Do zdarzenia doszło we wtorek, gdy statek Icon of the Seas, największy wycieczkowiec świata, należący do firmy Royal Caribbean, był zacumowany w porcie w Costa Maya w Meksyku. Rzecznik firmy Nathaniel Derrenbacher potwierdził w rozmowie z CNN, że na pokładzie wybuchł "mały pożar", wskutek czego na statku chwilowo zabrakło prądu i konieczne było uruchomienie zasilania awaryjnego. Nie podał szczegółów dotyczących tego gdzie było źródło ognia i w jaki sposób doszło do pożaru.
Pożar na wycieczkowcu
Rzecznik podkreślił, że ogień został "szybko opanowany" przez członków załogi, którzy byli przeszkoleni do radzenia sobie w takich sytuacjach. Zaznaczył, że w zdarzeniu nikt nie ucierpiał, a ogólny wpływ na sytuację na statku był "minimalny". Firma dodała, że wszyscy pasażerowie zostali w porę zaalarmowani o sytuacji stosownymi komunikatami.
Rzecznik ocenił, że drobne pożary na wycieczkowcach "nie są częste, ale nie są też rzadkością", i zazwyczaj załoga jest w stanie sobie z nimi sama poradzić przy jedynie minimalnych niedogodnościach dla pasażerów.
W mediach społecznościowych pojawiły się doniesienia o niewielkich problemach na pokładzie tego dnia, ale sytuacja miała szybko wrócić do normy. Pożar nie wpłynął też na dalszą podróż statku, który wkrótce wyruszył w kierunku meksykańskiej wyspy Cozumel.

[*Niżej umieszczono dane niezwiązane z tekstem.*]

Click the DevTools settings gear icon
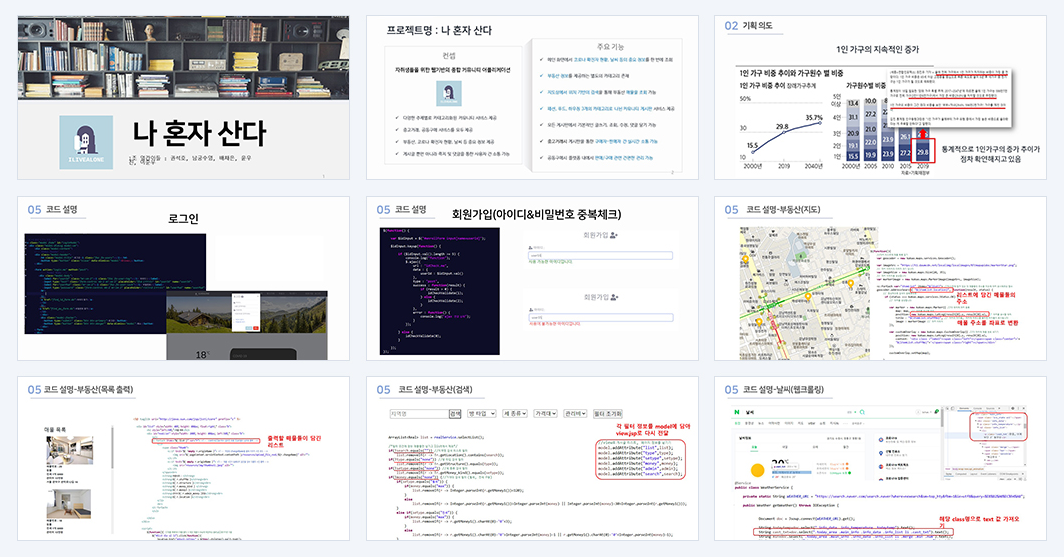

Największy wycieczkowiec świata
Icon of the Seas został zbudowany za około 2 mld dolarów, czyli równowartość ponad 8 mld zł. Ma prawie 365 metrów długości i waży około 250 tys. ton. Ma 20 pokładów, na których znajduje się m.in.: siedem basenów, sześć zjeżdżalni wodnych, ścianka wspinaczkowa, symulator surfingu ze sztuczną falą, kluby nocne, lodowisko, park linowy oraz ponad 40 restauracji i barów.
W swój pierwszy rejs wypłynął pod koniec stycznia tego roku. Każdorazowo może zabierać 5 610 pasażerów i 2 350 członków załogi.